Zum Vermögen zählt grundsätzlich der gesamte liquidierbare Besitz des Antragstellers und, wenn gegeben, der Mitglieder seiner "Bedarfsgemeinschaft". Dazu gehören beispielsweise Bankguthaben, Bargeld, Wertpapiere, Aktien, Fonds-Anteile, Sparbriefe, Bausparverträge, Edelmetalle, Antiquitäten, Gemälde und nicht selbst genutzte Immobilien.

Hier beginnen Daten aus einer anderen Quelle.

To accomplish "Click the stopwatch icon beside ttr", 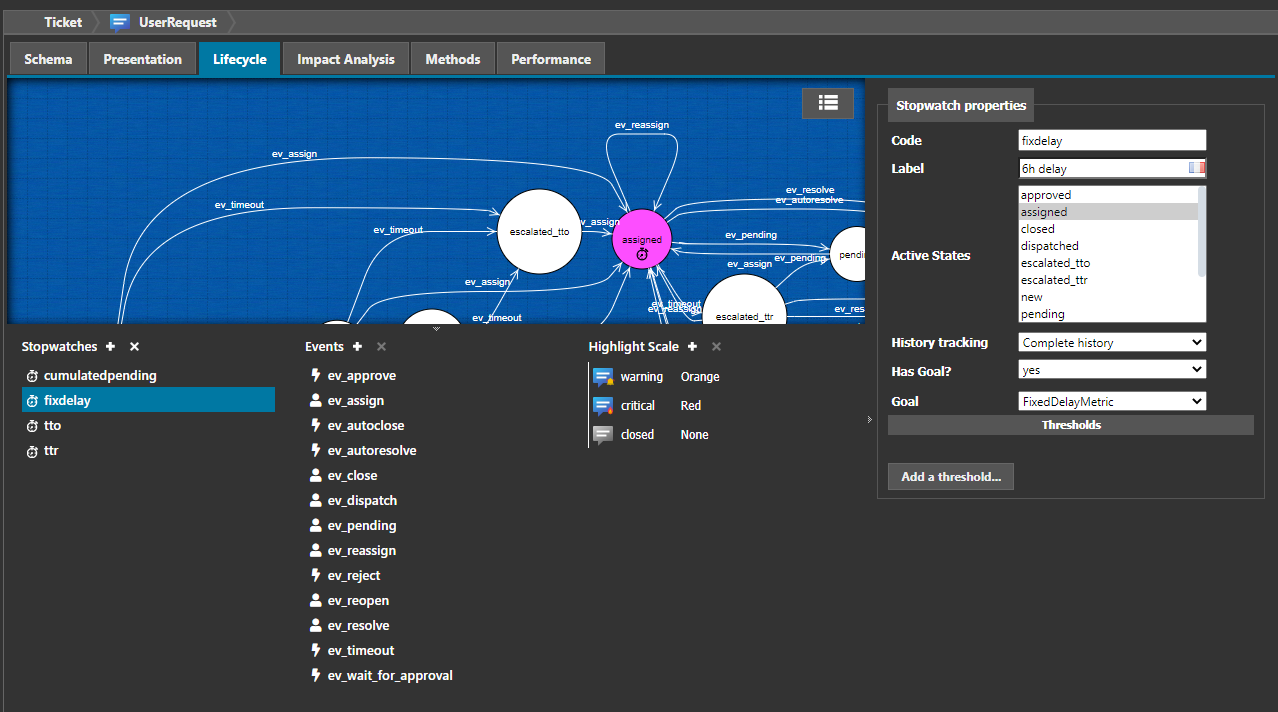I will click(32, 451).
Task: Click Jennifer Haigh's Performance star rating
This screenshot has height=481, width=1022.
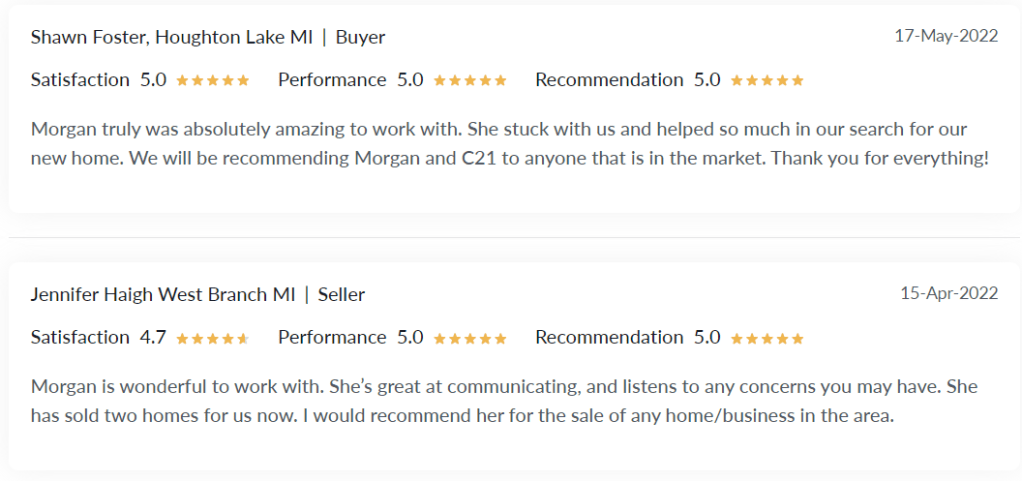Action: click(470, 339)
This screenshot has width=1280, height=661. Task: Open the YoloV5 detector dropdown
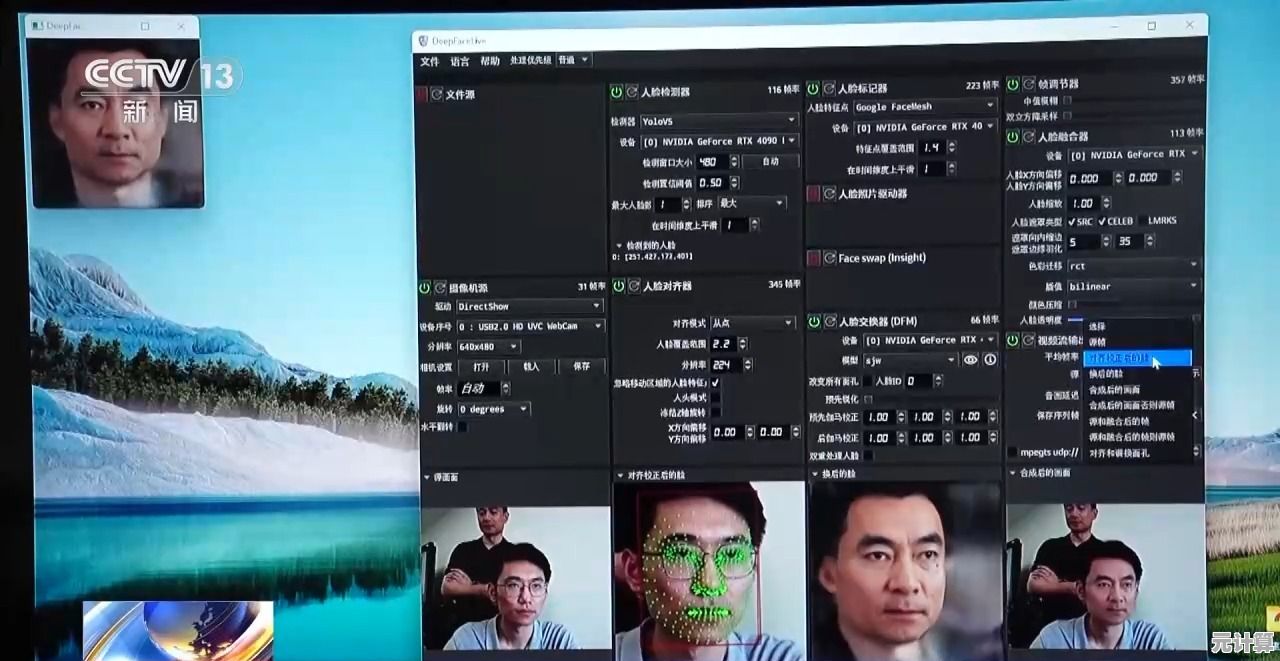(718, 121)
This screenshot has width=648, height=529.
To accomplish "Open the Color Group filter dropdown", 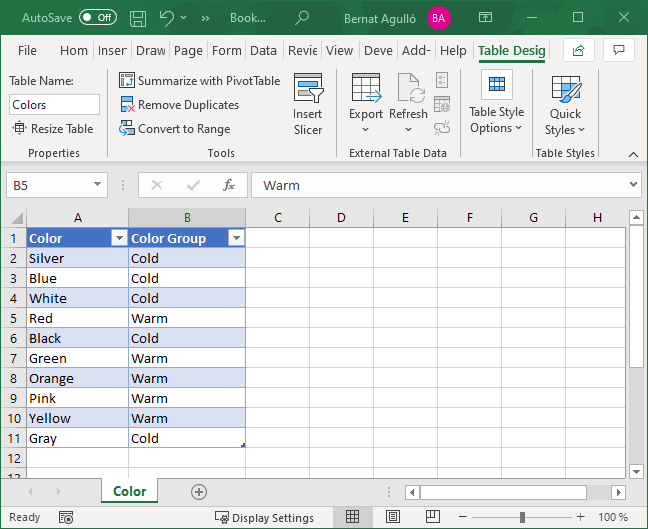I will coord(236,238).
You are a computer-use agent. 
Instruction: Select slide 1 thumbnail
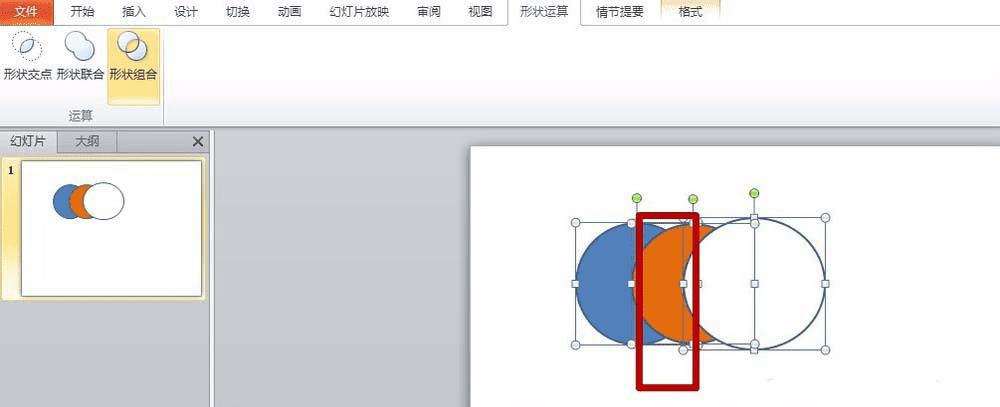(112, 228)
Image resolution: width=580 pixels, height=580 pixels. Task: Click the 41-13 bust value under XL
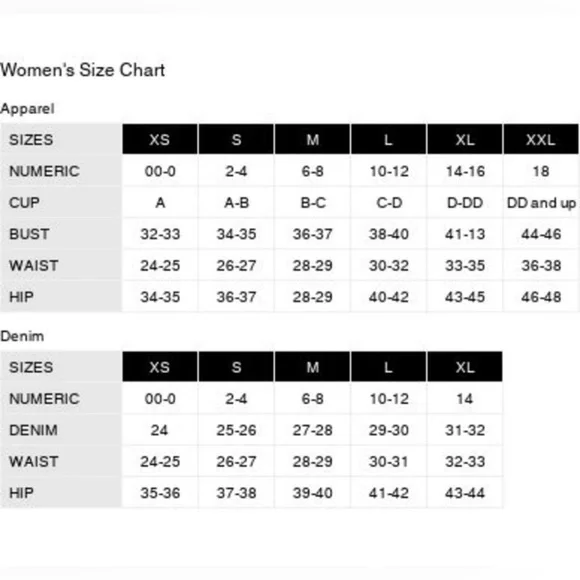tap(465, 234)
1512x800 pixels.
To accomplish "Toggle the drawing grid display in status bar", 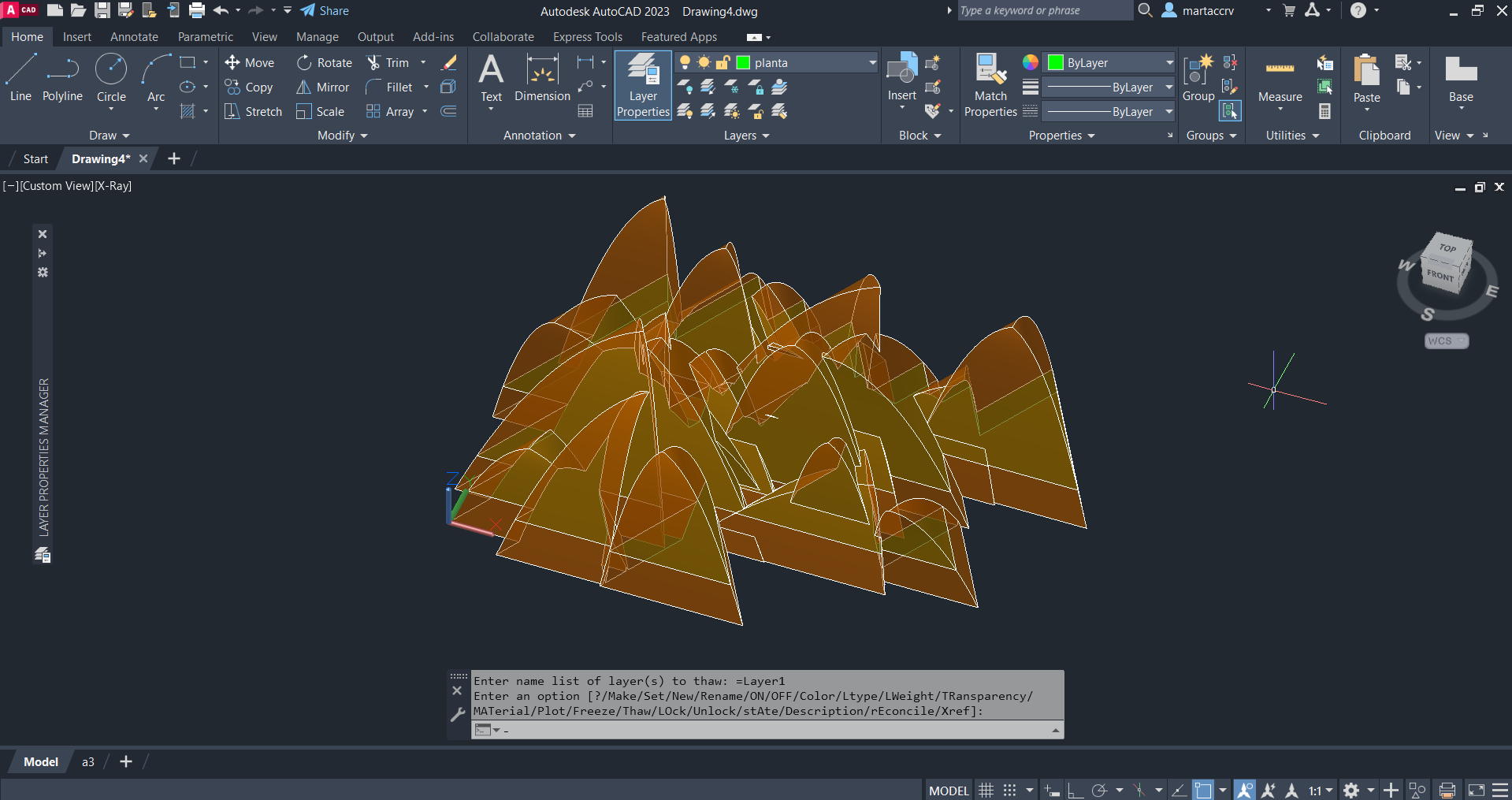I will [x=986, y=790].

Nicht in das Vermögen eingerechnet wird selbst genutztes Wohneigentum. Auch wird dem Antragsteller ein eigener
Pkw zugestanden. Dabei gilt, dass sowohl Wohneigentum als auch der
Pkw den Lebensumständen des Antragstellers "angemessen" sein müssen. Was im konkreten Fall als "angemessen" angesehen wird, liegt im Ermessen der zuständigen Behörde. Beim Wohnraum gilt eine Obergrenze von 120 Quadratmetern Wohnfläche für eine Wohnung und 130 Quadratmetern für ein Haus. Diese Regeln galten bereits bei den
ALG II-Vorgängern, der Sozialhilfe und der Arbeitslosenhilfe.